Nothing will knock you out of a navel-gazing haze of self-indulgence over rapidly advancing age — “Wait? What’s that? Another wrinkle?” — quite like staring death in the face.
In this case, “the face” was a snapshot, more than 20 years old, of an old high school classmate who never lived to see her 16th birthday — let alone turn 41.
Curse
We had a horrific spate of teen deaths in my high school. So much so that the local paper covering the tragedies referred to them as a “curse.” Even one child dying is a curse, of course, but the six we lost during the four years I attended high school was enough to test even the faithful.
Some were car accidents, some suicide, and some were the result of natural, if tragically untimely, deaths. All these years later I still think about those kids.
The ones that didn’t get to agonize over finals, plan for prom dates or stifle in the 90-degree heat wearing an itchy mortarboard to graduate with us one sunny, Sunday afternoon.
They were represented on that momentous occasion with only a rose on a chair. I recall with clarity that at least one of their mothers came to watch the rest of us and wept.
When I become too morose over my advancing age, I think about all those lost classmates who would give anything to turn 30, 40 or more.
As a mother
As a mother myself I now identify with their parents as never before. Do they mark the time on a calendar? “He might have married” or “She would have had kids.”
Each milestone I enjoy is one that those long-lost classmates never get to see. Suddenly those extra pounds or the wrinkle between the brows pales in comparison to all the real problems in the world.
Nonetheless, because I am a vain and shallow person I often fail to take my own advice. Thus the morning of my 41st birthday dawned to find me just a tad obsessive about all the little things that add up to a very big reminder that I am not 21 anymore.
Some of those things are joyous: a husband, two children, a wonderful career and a house all mine. Others are less enticing: the bags, the sags, the weird little wrinkles. What is that all about? I used to have much better hair too.
Birthday
Being an inveterate waster of time, I consoled myself by logging on to the Internet to read birthday e-mails and check out my favorite hobby site. The thing about the Internet is that much like real life people rarely stay on topic.
Thus, buried amongst the discussions of photography and scrapbooks sat one simple little sentence: “Today is my son’s birthday, he would have been 25 years old.” Talk about being knocked back on your self-absorbed whiny little heels.
Today as in my birthday? I simply had to click.
Time
The writer, “Sue,” was a mother who had lost her 15-year-old son in a boating accident a decade earlier. Like me, “Sue” wondered how the years passed so quickly? She looked at photos of her son as a toddler and mused about his bright eyes and gummy smile.
She recalled the days when her son loved sitting on her lap to read and played loudly with Tonka trucks — making “brrrr-vroom” motor sounds.
She had only begun to know the teenage version of her child — he was bigger, stronger and more defined. She had already begun to sigh over how fast time was flying unaware of how cruelly and completely without warning it could stop.
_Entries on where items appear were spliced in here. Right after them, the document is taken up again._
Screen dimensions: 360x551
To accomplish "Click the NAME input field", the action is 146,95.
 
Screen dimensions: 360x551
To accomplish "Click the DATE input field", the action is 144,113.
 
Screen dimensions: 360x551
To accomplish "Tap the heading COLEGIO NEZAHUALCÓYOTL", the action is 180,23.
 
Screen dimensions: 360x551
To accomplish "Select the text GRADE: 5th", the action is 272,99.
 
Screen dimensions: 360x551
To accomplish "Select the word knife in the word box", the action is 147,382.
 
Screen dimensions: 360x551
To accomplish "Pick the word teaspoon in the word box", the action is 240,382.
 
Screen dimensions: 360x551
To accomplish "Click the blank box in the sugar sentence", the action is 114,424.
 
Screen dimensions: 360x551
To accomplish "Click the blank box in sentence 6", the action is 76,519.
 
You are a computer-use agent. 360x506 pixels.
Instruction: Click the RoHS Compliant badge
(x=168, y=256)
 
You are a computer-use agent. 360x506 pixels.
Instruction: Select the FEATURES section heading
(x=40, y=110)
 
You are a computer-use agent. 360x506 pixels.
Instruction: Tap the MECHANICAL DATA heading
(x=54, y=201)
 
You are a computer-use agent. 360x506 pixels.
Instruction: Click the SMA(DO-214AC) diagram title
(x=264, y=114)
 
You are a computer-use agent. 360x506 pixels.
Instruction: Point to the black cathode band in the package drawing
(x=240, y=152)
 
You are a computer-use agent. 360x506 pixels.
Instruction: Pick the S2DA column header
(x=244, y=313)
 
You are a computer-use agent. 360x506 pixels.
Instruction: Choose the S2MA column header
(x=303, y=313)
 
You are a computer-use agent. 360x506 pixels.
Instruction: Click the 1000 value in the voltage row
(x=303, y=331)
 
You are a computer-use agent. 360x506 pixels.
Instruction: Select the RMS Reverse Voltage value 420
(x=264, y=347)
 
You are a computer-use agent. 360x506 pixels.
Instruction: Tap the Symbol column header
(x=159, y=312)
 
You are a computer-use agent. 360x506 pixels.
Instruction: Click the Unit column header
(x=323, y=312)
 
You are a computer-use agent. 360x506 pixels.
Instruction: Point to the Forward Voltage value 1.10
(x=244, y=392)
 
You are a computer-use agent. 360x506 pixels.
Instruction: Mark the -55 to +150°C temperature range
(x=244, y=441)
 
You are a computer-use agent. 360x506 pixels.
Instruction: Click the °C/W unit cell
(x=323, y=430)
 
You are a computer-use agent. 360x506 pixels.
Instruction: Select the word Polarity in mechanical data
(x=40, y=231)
Then it did and every birthday after — 10 years worth — was spent wishing that her child could have just one more birthday; another chance to grow up, another chance to grow old.
Somewhere on that very same birthday I was probably cataloging wrinkles and wondering if my butt looked big.
So I took out that old snapshot of my classmate — forever 15. She didn’t grow up. She didn’t grow old. She didn’t get true love, babies, or a (slightly) bigger butt. I feel confident in saying that I bet she would have loved to have a shot at all of that.
Forever
“I wish I could just stay 15 — or 25 — forever,” we say, but we can’t possibly mean it. Forever is a very long time.
Birthdays are just a number and the higher you go the luckier you really are. Each year is another gift of time. Time is promised to no one and taken all too quickly from some.
Make your birthdays — and everyday — count. Don’t waste your days counting wrinkles.